* _Goal of the exercise_
From the line that contains "Click the timestamp date 28-04-2021" through the line that contains "You are a computer-use agent.", output every line of the listing below exactly and leave out all the rest.

* _Extracted information_
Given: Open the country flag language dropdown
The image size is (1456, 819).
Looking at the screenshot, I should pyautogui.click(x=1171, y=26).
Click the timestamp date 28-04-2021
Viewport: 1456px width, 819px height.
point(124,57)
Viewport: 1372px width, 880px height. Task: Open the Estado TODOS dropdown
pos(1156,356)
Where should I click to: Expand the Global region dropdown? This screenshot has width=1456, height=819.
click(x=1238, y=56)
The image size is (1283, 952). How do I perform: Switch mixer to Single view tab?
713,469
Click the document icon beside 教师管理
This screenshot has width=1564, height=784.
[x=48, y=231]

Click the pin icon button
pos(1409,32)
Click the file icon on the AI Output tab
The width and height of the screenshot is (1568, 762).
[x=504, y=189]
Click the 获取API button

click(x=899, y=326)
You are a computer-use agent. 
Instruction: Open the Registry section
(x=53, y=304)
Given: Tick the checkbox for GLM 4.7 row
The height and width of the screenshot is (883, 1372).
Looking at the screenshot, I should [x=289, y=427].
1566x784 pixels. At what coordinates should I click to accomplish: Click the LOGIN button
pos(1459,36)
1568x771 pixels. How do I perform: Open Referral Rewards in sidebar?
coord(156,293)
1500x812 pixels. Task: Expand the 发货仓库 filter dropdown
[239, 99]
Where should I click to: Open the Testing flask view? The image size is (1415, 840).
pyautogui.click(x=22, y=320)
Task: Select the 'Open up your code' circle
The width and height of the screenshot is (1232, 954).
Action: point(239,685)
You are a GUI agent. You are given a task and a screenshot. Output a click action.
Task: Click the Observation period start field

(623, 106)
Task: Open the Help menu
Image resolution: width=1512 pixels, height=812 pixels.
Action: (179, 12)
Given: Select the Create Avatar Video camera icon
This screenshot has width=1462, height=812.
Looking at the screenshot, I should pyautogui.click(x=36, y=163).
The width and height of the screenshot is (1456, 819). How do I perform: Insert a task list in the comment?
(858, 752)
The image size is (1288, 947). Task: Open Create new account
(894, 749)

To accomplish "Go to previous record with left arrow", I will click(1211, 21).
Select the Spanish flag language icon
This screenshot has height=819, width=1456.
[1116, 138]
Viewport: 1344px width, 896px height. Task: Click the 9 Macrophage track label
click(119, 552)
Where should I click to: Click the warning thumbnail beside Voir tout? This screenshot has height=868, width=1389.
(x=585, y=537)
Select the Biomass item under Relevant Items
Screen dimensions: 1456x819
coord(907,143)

* _Answer_
Click the timestamp date 28-04-2021
Viewport: 1456px width, 819px height.
point(124,57)
Viewport: 1372px width, 880px height. Task: Open the Estado TODOS dropdown
pos(1156,356)
Where should I click to: Expand the Global region dropdown? This screenshot has width=1456, height=819.
click(x=1238, y=56)
The image size is (1283, 952). How do I perform: Switch mixer to Single view tab?
713,469
Click the document icon beside 教师管理
This screenshot has width=1564, height=784.
[x=48, y=231]

Click the pin icon button
pos(1409,32)
Click the file icon on the AI Output tab
The width and height of the screenshot is (1568, 762).
[x=504, y=189]
Click the 获取API button

click(x=899, y=326)
You are a computer-use agent. 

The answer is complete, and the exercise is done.